When I consider the topic of mentoring, I think the operative question is not, “Who instructed you?” but rather, “Who is walking alongside you?” Mentoring is less about information and more about relationship.
The Apostle Paul made the distinction in his letter to the church of Corinth in 1 Corinthians 4:15: “For even if you were to have ten thousand teachers [to guide you] in Christ, yet you would not have many fathers [who led you to Christ and assumed responsibility for you], for I became your father in Christ Jesus through the good news [of salvation]” (AMP).
The Message translation says it more directly, “I’m writing as a father to you, my children. I love you and want you to grow up well, not spoiled. There are a lot of people around who can’t wait to tell you what you’ve done wrong, but there aren’t many fathers willing to take the time and effort to help you grow up. It was as Jesus helped me proclaim God’s Message to you that I became your father. I’m not, you know, asking you to do anything I’m not already doing myself” (1 Corinthians 4:15-16).
How do we move from being just an effective teacher that our students see once or twice a week to the role of spiritual mentor who will continue to bear influence on their life—even after they have graduated our class/ministry?

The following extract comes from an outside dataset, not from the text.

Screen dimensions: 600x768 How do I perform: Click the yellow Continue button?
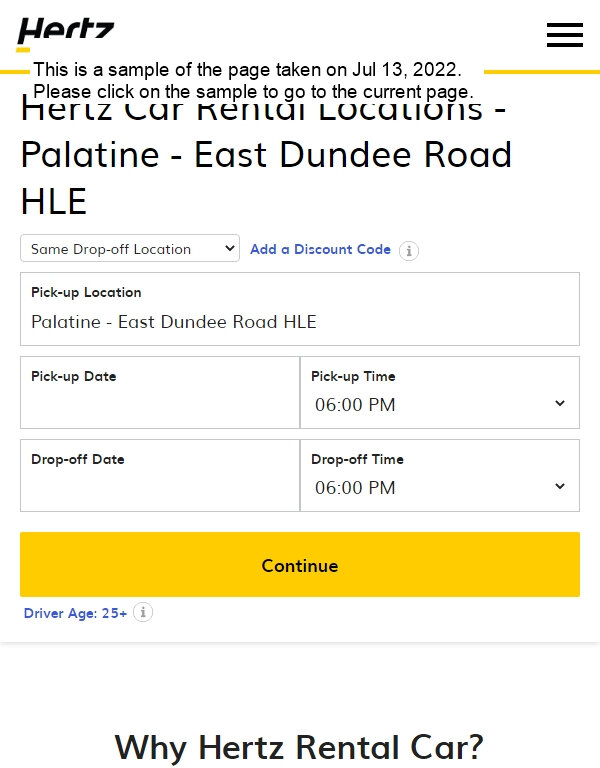click(x=300, y=564)
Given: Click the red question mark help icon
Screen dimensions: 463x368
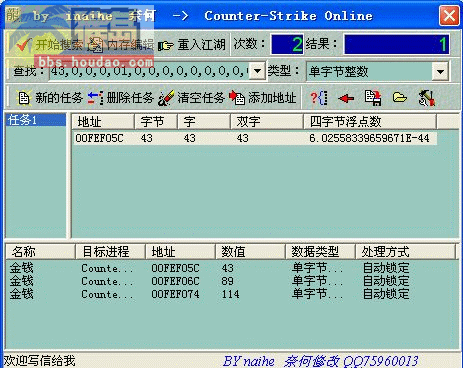Looking at the screenshot, I should (x=319, y=98).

Whether you are approaching this subject as a children’s pastor wanting to mentor your students or as a ministry leader wanting to mentor the leadership potential in your volunteers and future leaders, here are a few mentoring principles that can help you mentor the next generation effectively:
1) See beyond the “diamond in the rough.”
Mentors always their eyes open. Mentors notice hidden talents, character qualities, and leadership potential in others, and are intentional in going to the student and making themselves available. They realize that some students will be a diamond in the rough at first glance (and probably not your first choice)—completely insecure, timid, or perhaps overly confident.
2) Provide guided instruction.
Keep them close. Guide them through new challenges. Show them and teach them without stifling their own creativity and development. Remember the job of the mentor is not to create a carbon copy of himself/herself, but to develop the student’s own unique gifts and abilities.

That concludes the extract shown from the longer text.